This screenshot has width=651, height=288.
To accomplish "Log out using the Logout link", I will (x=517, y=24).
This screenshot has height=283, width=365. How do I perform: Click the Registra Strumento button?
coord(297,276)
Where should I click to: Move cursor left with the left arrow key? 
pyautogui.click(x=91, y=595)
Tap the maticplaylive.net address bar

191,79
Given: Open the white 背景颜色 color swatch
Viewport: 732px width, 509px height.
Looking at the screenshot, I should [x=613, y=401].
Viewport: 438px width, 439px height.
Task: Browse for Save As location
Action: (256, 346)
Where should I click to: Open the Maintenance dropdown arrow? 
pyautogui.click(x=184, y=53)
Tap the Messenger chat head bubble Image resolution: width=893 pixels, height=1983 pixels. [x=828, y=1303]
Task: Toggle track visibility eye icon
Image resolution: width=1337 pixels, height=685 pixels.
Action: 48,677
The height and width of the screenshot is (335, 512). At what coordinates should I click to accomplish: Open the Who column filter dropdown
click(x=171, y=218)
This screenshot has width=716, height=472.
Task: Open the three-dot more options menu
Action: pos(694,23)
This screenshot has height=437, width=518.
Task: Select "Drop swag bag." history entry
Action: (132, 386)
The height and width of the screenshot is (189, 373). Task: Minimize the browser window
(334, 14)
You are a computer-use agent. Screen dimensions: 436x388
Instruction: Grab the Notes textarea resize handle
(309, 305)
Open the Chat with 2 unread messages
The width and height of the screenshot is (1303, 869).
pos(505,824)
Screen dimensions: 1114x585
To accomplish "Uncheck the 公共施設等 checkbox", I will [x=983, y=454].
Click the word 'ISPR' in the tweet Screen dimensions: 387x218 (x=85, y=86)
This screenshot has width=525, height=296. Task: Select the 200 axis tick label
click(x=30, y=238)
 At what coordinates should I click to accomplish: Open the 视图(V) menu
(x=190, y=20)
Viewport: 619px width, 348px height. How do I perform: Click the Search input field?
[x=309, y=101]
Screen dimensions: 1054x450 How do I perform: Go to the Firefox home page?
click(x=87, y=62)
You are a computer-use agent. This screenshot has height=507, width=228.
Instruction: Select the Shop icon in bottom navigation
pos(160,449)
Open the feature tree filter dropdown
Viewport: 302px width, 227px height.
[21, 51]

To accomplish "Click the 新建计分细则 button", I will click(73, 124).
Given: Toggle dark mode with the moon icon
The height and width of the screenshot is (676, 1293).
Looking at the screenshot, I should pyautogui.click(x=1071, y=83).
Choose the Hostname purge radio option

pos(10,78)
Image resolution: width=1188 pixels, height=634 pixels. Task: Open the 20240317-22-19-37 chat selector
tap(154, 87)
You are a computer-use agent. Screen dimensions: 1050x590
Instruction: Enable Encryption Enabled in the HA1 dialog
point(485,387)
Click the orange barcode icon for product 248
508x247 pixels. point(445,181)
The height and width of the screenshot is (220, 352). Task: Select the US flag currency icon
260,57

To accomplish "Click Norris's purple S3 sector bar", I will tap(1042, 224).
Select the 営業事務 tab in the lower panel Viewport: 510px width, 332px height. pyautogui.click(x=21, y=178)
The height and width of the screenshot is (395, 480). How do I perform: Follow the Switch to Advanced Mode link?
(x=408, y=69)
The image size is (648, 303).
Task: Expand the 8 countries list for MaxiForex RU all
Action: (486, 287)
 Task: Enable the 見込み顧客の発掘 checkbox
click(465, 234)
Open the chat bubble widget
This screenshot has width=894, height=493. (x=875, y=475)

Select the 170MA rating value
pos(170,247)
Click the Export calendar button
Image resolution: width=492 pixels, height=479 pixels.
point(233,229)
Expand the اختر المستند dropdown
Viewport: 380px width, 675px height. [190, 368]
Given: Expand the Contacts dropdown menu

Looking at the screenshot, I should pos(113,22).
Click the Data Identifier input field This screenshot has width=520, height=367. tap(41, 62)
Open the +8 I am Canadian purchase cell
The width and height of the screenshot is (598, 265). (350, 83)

▶ _About this task_
Your answer must be an exact copy of all the entries.

▶ _Problem solution_
This screenshot has width=651, height=288.
To accomplish "Log out using the Logout link", I will (x=517, y=24).
This screenshot has height=283, width=365. How do I perform: Click the Registra Strumento button?
coord(297,276)
Where should I click to: Move cursor left with the left arrow key? 
pyautogui.click(x=91, y=595)
Tap the maticplaylive.net address bar

191,79
Given: Open the white 背景颜色 color swatch
Viewport: 732px width, 509px height.
Looking at the screenshot, I should [x=613, y=401].
Viewport: 438px width, 439px height.
Task: Browse for Save As location
Action: (256, 346)
Where should I click to: Open the Maintenance dropdown arrow? 
pyautogui.click(x=184, y=53)
Tap the Messenger chat head bubble Image resolution: width=893 pixels, height=1983 pixels. [x=828, y=1303]
Task: Toggle track visibility eye icon
Image resolution: width=1337 pixels, height=685 pixels.
Action: 48,677
The height and width of the screenshot is (335, 512). At what coordinates should I click to accomplish: Open the Who column filter dropdown
click(x=171, y=218)
This screenshot has width=716, height=472.
Task: Open the three-dot more options menu
Action: pos(694,23)
This screenshot has height=437, width=518.
Task: Select "Drop swag bag." history entry
Action: (132, 386)
The height and width of the screenshot is (189, 373). Task: Minimize the browser window
(334, 14)
You are a computer-use agent. Screen dimensions: 436x388
Instruction: Grab the Notes textarea resize handle
(309, 305)
Open the Chat with 2 unread messages
The width and height of the screenshot is (1303, 869).
pos(505,824)
Screen dimensions: 1114x585
To accomplish "Uncheck the 公共施設等 checkbox", I will [x=983, y=454].
Click the word 'ISPR' in the tweet Screen dimensions: 387x218 (x=85, y=86)
This screenshot has width=525, height=296. Task: Select the 200 axis tick label
click(x=30, y=238)
 At what coordinates should I click to accomplish: Open the 视图(V) menu
(x=190, y=20)
Viewport: 619px width, 348px height. How do I perform: Click the Search input field?
[x=309, y=101]
Screen dimensions: 1054x450 How do I perform: Go to the Firefox home page?
click(x=87, y=62)
You are a computer-use agent. This screenshot has height=507, width=228.
Instruction: Select the Shop icon in bottom navigation
pos(160,449)
Open the feature tree filter dropdown
Viewport: 302px width, 227px height.
[21, 51]

To accomplish "Click the 新建计分细则 button", I will click(73, 124).
Given: Toggle dark mode with the moon icon
The height and width of the screenshot is (676, 1293).
Looking at the screenshot, I should pyautogui.click(x=1071, y=83).
Choose the Hostname purge radio option

pos(10,78)
Image resolution: width=1188 pixels, height=634 pixels. Task: Open the 20240317-22-19-37 chat selector
tap(154, 87)
You are a computer-use agent. Screen dimensions: 1050x590
Instruction: Enable Encryption Enabled in the HA1 dialog
point(485,387)
Click the orange barcode icon for product 248
508x247 pixels. point(445,181)
The height and width of the screenshot is (220, 352). Task: Select the US flag currency icon
260,57

To accomplish "Click Norris's purple S3 sector bar", I will tap(1042, 224).
Select the 営業事務 tab in the lower panel Viewport: 510px width, 332px height. pyautogui.click(x=21, y=178)
The height and width of the screenshot is (395, 480). How do I perform: Follow the Switch to Advanced Mode link?
(x=408, y=69)
The image size is (648, 303).
Task: Expand the 8 countries list for MaxiForex RU all
Action: (486, 287)
 Task: Enable the 見込み顧客の発掘 checkbox
click(465, 234)
Open the chat bubble widget
This screenshot has width=894, height=493. (x=875, y=475)

Select the 170MA rating value
pos(170,247)
Click the Export calendar button
Image resolution: width=492 pixels, height=479 pixels.
point(233,229)
Expand the اختر المستند dropdown
Viewport: 380px width, 675px height. [190, 368]
Given: Expand the Contacts dropdown menu

Looking at the screenshot, I should pos(113,22).
Click the Data Identifier input field This screenshot has width=520, height=367. tap(41, 62)
Open the +8 I am Canadian purchase cell
The width and height of the screenshot is (598, 265). (350, 83)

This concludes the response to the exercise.